## Records for the exercise:
◆ ◆ ◆ ◆ ◆ ◆ ◆

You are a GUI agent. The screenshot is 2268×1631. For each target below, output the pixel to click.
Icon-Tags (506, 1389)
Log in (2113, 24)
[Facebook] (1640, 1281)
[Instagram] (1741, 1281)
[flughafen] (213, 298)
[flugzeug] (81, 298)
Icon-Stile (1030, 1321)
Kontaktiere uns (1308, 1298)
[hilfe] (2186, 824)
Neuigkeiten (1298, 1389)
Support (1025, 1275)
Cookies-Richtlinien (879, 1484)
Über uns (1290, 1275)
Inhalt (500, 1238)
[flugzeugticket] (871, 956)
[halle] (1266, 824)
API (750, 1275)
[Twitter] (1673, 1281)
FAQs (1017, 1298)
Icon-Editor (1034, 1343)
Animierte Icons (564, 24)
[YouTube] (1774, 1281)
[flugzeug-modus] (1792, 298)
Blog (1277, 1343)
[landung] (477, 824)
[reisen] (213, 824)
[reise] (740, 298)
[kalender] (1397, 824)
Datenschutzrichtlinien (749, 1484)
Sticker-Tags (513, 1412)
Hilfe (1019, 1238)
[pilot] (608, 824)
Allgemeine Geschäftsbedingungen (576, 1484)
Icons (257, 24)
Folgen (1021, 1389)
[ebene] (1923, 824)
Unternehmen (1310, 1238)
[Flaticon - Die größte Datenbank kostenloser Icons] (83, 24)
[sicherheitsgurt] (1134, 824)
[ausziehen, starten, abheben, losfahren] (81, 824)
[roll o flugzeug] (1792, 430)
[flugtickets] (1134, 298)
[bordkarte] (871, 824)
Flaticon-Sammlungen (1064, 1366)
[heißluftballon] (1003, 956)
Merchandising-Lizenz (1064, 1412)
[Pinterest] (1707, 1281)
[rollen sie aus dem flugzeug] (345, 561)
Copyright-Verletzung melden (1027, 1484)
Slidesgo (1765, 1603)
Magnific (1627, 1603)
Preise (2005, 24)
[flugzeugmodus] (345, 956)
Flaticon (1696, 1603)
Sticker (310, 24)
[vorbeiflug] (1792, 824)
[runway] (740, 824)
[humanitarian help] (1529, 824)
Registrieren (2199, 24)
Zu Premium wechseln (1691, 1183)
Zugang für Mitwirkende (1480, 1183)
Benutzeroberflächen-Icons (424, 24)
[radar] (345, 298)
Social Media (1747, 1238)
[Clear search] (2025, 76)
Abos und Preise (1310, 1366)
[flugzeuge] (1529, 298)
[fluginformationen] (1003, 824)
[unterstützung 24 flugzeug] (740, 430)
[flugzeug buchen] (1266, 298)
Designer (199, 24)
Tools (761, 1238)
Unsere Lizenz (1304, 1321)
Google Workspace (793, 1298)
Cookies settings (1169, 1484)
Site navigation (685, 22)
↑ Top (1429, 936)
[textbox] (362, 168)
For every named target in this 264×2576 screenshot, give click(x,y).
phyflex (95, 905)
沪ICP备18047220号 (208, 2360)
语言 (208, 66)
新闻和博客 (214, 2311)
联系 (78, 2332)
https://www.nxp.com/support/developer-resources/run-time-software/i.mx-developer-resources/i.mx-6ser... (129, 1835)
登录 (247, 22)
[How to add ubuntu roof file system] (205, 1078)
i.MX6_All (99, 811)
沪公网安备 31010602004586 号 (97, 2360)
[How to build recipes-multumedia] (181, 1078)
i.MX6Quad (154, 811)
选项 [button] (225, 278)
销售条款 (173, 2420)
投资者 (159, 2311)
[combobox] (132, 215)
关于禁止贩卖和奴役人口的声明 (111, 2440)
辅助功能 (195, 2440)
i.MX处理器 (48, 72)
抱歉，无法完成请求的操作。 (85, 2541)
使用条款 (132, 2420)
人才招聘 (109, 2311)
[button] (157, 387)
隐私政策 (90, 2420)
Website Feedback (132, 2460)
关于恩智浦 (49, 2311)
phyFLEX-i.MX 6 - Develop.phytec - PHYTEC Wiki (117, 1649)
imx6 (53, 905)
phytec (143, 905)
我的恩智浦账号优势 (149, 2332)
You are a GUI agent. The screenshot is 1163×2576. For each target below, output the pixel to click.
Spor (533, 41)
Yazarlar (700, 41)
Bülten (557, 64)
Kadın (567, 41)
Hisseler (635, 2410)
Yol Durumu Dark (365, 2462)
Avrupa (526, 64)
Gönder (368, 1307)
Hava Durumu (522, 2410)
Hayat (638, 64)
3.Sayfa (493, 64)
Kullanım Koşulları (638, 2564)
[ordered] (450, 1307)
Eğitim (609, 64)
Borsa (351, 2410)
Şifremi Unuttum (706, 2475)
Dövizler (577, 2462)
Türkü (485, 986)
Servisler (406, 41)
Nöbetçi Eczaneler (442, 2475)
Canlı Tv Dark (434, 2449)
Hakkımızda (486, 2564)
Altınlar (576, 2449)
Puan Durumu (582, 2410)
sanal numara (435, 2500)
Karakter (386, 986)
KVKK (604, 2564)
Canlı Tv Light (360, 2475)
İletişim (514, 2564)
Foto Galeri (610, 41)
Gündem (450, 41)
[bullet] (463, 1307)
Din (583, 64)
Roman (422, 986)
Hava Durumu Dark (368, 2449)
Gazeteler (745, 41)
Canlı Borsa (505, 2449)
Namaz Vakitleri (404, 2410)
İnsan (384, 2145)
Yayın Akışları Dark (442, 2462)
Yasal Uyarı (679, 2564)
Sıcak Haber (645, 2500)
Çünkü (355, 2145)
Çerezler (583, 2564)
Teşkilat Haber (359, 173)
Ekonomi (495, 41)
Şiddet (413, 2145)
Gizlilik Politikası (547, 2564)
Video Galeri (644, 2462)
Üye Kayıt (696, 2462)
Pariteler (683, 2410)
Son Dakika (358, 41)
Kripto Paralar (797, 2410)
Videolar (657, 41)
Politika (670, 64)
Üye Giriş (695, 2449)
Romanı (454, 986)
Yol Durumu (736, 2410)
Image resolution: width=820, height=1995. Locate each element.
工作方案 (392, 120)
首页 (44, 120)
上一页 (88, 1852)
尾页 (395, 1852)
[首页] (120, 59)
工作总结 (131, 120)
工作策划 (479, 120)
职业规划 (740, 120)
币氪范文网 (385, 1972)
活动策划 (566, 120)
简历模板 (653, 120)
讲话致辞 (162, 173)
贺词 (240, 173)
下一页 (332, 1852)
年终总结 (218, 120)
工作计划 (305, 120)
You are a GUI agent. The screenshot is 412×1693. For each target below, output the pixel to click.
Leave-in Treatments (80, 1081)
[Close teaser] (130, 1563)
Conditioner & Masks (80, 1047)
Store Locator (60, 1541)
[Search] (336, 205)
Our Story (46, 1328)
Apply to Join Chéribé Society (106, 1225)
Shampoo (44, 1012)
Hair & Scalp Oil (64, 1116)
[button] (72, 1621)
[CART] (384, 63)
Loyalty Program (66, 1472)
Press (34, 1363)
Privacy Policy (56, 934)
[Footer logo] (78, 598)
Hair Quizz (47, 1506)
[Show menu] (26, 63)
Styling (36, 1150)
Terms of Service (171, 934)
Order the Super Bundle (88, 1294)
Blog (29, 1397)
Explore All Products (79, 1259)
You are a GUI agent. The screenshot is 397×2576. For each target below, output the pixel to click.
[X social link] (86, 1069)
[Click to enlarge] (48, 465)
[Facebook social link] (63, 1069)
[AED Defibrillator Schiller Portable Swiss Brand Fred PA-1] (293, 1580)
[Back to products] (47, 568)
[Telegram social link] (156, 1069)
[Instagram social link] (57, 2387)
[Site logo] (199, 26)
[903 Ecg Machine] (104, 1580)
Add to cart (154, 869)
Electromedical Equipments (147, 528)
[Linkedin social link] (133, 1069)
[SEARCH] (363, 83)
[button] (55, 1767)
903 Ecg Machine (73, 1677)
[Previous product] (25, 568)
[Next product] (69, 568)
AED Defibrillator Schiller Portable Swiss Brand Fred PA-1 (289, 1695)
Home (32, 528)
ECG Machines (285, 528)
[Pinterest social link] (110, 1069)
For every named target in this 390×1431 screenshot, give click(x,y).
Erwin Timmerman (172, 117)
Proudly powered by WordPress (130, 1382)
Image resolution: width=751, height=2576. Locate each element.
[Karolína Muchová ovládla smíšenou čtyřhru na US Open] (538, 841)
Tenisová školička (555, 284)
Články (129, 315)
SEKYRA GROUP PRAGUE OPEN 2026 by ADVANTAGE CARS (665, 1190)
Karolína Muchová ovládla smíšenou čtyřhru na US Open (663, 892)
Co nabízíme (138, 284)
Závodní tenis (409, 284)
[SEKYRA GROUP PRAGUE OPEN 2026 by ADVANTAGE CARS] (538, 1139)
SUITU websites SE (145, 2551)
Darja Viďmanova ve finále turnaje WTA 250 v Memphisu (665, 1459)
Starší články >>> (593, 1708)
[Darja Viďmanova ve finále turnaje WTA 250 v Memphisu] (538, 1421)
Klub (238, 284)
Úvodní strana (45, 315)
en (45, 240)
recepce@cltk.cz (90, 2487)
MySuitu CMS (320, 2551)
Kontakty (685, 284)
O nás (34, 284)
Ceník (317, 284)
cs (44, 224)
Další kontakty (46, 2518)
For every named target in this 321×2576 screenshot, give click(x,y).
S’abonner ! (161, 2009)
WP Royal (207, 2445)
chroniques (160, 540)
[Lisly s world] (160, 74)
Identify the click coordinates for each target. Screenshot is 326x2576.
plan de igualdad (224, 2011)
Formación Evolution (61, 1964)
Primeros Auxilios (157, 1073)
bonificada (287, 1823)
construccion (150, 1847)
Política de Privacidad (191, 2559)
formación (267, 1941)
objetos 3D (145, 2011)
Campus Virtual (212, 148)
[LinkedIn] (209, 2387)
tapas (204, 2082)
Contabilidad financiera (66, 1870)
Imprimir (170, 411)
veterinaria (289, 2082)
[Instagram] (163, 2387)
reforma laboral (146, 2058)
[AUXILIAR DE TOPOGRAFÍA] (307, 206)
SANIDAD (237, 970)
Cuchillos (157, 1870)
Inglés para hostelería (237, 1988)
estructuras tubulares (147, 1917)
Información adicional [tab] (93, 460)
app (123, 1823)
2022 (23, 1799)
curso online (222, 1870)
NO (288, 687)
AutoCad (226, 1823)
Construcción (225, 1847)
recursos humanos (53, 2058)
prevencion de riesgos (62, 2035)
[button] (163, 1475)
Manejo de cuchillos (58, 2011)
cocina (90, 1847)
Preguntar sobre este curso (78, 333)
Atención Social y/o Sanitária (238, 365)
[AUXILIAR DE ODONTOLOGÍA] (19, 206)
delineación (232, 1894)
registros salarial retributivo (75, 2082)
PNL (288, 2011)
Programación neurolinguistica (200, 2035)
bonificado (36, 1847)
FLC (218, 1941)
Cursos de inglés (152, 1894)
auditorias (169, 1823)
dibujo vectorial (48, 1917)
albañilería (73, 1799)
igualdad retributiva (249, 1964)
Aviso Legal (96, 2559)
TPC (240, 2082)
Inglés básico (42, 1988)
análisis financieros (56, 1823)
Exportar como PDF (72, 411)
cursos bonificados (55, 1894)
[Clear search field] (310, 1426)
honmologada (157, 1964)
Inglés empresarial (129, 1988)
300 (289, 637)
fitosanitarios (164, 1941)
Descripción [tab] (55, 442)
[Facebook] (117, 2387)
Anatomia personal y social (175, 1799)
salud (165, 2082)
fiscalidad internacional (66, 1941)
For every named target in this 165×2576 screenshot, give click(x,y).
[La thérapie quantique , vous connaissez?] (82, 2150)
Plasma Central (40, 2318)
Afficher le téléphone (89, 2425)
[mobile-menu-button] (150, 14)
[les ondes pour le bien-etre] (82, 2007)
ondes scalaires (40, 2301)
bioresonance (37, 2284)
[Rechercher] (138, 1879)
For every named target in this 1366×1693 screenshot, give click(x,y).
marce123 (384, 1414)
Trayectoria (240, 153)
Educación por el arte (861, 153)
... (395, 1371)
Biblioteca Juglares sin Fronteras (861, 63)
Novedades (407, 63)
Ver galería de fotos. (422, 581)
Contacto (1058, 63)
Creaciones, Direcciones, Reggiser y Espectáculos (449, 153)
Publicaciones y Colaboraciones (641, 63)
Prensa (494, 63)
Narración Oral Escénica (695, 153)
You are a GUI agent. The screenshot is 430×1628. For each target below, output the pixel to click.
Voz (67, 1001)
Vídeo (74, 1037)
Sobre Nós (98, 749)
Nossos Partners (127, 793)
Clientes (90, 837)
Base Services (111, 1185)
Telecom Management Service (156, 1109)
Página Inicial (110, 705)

◆ ◆ ◆ ◆ ◆ ◆ ◆

## Work task:
Could you restate word for word the lines above from the one containing "Über uns (1290, 1275)" through the one containing "Registrieren (2199, 24)", both included, and nothing else?

## Your solution:
Über uns (1290, 1275)
Inhalt (500, 1238)
[flugzeugticket] (871, 956)
[halle] (1266, 824)
API (750, 1275)
[Twitter] (1673, 1281)
FAQs (1017, 1298)
Icon-Editor (1034, 1343)
Animierte Icons (564, 24)
[YouTube] (1774, 1281)
[flugzeug-modus] (1792, 298)
Blog (1277, 1343)
[landung] (477, 824)
[reisen] (213, 824)
[reise] (740, 298)
[kalender] (1397, 824)
Datenschutzrichtlinien (749, 1484)
Sticker-Tags (513, 1412)
Hilfe (1019, 1238)
[pilot] (608, 824)
Allgemeine Geschäftsbedingungen (576, 1484)
Icons (257, 24)
Folgen (1021, 1389)
[ebene] (1923, 824)
Unternehmen (1310, 1238)
[Flaticon - Die größte Datenbank kostenloser Icons] (83, 24)
[sicherheitsgurt] (1134, 824)
[ausziehen, starten, abheben, losfahren] (81, 824)
[roll o flugzeug] (1792, 430)
[flugtickets] (1134, 298)
[bordkarte] (871, 824)
Flaticon-Sammlungen (1064, 1366)
[heißluftballon] (1003, 956)
Merchandising-Lizenz (1064, 1412)
[Pinterest] (1707, 1281)
[rollen sie aus dem flugzeug] (345, 561)
Copyright-Verletzung melden (1027, 1484)
Slidesgo (1765, 1603)
Magnific (1627, 1603)
Preise (2005, 24)
[flugzeugmodus] (345, 956)
Flaticon (1696, 1603)
Sticker (310, 24)
[vorbeiflug] (1792, 824)
[runway] (740, 824)
[humanitarian help] (1529, 824)
Registrieren (2199, 24)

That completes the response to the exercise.